# 2. Indexing NumPy Arrays

We start by importing NumPy under the alias `np`.

In [None]:
import numpy as np

NumPy arrays can be indexed in the same way we index Python lists.

In [18]:
arr = np.array([1, 2, 3, 4])

print(arr[0])  # First value
print(arr[1])  # Second value
print(arr[-1]) # Last value

1
2
4


We can also use slicing to index a subarray by `arr[start:end+1]`. You can choose the step size by using `arr[start:end+1:step]` as well.

In [19]:
arr = np.array([1, 2, 3, 4, 5, 6])

print(arr[0:2])  # First two values
print(arr[:2])   # Does the same as above
print(arr[2:-1]) # From index 2 to the second last value
print(arr[2:])   # Everything starting from index 2
print(arr[::-1]) # Reverse array

[1 2]
[1 2]
[3 4 5]
[3 4 5 6]
[6 5 4 3 2 1]


We also want to do indexing on multidimensional NumPy arrays. The syntax is `arr[i_0, i_1, ..., i_n]` where `i_j` is the index for dimension `j`. We can do slicing also here.

In [20]:
arr = np.array([[1, 2, 3], [4, 5, 6], [7, 8, 9]])

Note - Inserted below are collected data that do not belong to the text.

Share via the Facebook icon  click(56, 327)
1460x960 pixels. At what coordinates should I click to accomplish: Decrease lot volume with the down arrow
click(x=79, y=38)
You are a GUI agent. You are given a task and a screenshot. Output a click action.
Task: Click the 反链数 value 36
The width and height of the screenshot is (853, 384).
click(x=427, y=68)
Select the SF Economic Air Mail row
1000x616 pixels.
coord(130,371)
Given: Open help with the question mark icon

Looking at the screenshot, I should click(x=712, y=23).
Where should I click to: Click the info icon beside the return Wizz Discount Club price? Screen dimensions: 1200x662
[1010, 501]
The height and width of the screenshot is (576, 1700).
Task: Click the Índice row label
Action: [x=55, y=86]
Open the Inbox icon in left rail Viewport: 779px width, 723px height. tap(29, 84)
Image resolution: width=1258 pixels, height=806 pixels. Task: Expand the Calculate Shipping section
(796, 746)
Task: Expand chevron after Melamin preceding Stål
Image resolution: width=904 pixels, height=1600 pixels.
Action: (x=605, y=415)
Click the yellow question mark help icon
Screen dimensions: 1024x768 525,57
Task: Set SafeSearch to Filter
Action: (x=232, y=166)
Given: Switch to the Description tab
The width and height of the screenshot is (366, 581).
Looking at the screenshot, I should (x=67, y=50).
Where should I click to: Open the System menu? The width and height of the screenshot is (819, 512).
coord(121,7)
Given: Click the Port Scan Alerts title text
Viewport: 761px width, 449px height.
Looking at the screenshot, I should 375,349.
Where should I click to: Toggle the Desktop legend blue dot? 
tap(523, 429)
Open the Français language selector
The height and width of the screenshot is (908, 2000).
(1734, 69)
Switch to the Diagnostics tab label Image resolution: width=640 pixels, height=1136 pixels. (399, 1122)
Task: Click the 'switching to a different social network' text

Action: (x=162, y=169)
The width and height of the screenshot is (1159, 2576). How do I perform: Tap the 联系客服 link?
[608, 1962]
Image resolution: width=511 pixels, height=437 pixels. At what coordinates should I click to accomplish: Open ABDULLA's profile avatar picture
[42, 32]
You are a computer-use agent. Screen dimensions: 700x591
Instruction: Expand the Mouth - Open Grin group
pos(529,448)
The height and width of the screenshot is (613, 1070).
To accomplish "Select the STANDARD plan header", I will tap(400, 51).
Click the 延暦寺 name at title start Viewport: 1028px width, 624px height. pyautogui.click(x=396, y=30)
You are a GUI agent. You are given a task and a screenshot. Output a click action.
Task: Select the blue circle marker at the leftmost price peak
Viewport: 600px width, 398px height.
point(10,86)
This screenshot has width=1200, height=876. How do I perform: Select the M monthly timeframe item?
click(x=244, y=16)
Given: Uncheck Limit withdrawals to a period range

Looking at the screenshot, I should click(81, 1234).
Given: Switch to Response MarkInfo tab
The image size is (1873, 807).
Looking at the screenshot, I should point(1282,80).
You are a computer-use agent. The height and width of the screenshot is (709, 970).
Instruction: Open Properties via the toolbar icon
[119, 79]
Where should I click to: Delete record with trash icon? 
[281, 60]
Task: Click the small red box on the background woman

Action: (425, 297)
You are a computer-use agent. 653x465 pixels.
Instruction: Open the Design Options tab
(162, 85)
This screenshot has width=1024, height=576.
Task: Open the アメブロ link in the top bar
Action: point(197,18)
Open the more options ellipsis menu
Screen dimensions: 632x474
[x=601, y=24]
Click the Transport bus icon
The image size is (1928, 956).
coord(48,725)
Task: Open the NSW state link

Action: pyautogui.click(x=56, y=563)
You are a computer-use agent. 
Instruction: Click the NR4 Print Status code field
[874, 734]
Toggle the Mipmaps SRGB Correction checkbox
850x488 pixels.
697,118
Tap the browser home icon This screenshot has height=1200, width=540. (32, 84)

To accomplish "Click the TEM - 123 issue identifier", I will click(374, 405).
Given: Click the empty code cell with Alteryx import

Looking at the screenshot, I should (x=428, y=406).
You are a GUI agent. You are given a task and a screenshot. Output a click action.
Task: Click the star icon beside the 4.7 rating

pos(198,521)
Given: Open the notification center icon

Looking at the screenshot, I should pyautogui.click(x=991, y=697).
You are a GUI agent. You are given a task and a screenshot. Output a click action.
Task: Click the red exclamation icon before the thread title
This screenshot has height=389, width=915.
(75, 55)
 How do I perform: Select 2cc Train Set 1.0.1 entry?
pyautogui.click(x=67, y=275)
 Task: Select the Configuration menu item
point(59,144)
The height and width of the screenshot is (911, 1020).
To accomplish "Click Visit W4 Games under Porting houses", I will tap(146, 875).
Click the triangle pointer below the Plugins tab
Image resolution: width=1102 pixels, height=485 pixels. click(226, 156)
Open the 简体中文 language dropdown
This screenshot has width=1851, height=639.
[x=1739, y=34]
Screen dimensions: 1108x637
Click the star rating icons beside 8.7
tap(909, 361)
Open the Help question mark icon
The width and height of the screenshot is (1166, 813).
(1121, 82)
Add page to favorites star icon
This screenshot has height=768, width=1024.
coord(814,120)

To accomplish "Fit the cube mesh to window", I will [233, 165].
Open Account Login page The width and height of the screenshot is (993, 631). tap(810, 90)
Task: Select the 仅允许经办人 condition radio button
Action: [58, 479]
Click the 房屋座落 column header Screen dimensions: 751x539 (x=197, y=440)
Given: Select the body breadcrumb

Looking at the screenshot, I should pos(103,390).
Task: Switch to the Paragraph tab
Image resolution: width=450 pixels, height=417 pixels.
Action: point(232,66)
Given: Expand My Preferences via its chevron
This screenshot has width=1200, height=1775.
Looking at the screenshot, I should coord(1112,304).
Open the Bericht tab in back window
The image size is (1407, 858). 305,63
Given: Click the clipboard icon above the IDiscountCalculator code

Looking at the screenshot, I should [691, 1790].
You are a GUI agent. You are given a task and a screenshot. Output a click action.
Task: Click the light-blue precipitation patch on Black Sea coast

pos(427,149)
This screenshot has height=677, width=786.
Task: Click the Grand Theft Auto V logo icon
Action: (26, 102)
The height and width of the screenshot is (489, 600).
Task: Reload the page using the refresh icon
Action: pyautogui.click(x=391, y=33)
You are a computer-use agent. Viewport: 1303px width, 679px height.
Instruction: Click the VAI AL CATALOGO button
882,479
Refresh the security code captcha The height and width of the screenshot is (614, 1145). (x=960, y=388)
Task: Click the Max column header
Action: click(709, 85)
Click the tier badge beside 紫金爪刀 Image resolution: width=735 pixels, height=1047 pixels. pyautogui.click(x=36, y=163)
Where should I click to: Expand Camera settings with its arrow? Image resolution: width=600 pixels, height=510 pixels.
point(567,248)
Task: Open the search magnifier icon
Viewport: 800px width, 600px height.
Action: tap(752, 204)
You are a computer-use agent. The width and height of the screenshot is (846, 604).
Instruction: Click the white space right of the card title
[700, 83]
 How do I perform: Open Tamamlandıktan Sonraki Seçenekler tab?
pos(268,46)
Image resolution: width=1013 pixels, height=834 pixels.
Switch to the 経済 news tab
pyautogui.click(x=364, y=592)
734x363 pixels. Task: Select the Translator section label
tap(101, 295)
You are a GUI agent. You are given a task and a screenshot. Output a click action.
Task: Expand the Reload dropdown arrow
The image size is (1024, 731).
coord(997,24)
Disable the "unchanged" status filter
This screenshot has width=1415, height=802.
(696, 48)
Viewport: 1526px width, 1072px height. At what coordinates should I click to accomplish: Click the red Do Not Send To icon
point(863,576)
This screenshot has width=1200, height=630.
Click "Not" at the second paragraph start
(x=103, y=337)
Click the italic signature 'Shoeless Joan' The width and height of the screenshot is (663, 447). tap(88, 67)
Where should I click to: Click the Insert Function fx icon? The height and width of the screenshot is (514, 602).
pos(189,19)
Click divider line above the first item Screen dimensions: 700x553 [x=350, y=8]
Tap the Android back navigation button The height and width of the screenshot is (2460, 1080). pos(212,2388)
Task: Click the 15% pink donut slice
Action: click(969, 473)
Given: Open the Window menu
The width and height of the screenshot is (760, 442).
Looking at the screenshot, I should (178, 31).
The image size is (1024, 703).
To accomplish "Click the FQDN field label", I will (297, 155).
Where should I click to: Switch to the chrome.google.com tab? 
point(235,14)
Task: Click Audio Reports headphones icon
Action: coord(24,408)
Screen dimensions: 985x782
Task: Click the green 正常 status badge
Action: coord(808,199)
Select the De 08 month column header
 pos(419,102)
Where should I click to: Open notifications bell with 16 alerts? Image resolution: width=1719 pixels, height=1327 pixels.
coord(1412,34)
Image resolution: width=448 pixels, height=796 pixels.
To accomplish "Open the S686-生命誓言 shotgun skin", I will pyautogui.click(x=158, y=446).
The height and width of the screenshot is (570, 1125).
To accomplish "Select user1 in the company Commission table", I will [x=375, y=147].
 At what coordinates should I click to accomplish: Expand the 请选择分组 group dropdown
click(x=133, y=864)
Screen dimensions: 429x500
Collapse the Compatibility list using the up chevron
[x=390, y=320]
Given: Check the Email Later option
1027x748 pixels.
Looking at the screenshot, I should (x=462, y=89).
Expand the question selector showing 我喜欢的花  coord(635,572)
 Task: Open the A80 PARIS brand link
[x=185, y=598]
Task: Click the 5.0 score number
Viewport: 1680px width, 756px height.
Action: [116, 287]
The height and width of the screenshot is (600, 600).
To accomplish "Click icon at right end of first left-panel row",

print(arr)           # Original array
print(arr[1, 1])     # The middle value at index (1, 1)
print(arr[0])        # First row
print(arr[:, 0])     # First column
print(arr[1:, 1:])   # Bottom right 2x2 square submatrix
print(arr[::2, ::2]) # Everything but the middle "cross"

[[1 2 3]
 [4 5 6]
 [7 8 9]]
5
[1 2 3]
[1 4 7]
[[5 6]
 [8 9]]
[[1 3]
 [7 9]]


#### Conditional Indexing

We can also index using boolean arrays. One useful application is when we want to do conditional indexing. For example, the code cell below finds the indices of all entries in `arr` greater or equal to `16` and then uses this boolean array to extract those entries.

In [21]:
arr = np.array([[1, 2, 4], [8, 16, 32], [64, 128, 256]])
idxs = (arr >= 16)
print(arr)
print(idxs)
print(arr[idxs])

[[  1   2   4]
 [  8  16  32]
 [ 64 128 256]]
[[False False False]
 [False  True  True]
 [ True  True  True]]
[ 16  32  64 128 256]


### Bonus: Useful Methods of Boolean Arrays

**Using `arr.all()` and `arr.any()` on boolean arrays**: When you have a boolean NumPy array `arr`, you can use the methods `.all()` and `.any()` to reduce the array to a single boolean variable. The method `.all()` returns the logical AND of all the values in the array, whereas the method `.any()` returns the logical OR. We can also specify which axis we want to take the AND/OR along (see below example).

In [22]:
# Over all dimensions
arr = np.array([[True, False], [True, False]])
print(arr)
print(f"any() : {arr.any()}")
print(f"all() : {arr.all()}")

arr = np.array([[True, True], [True, True]])
print(arr)
print(f"any() : {arr.any()}")
print(f"all() : {arr.all()}")

# Along a given dimension
arr = np.array([[True, False], [True, False]])
print(arr)
print(f"any(axis=0) : {arr.any(axis=0)}")
print(f"any(axis=1) : {arr.any(axis=1)}")
print(f"all(axis=0) : {arr.all(axis=0)}")
print(f"all(axis=1) : {arr.all(axis=1)}")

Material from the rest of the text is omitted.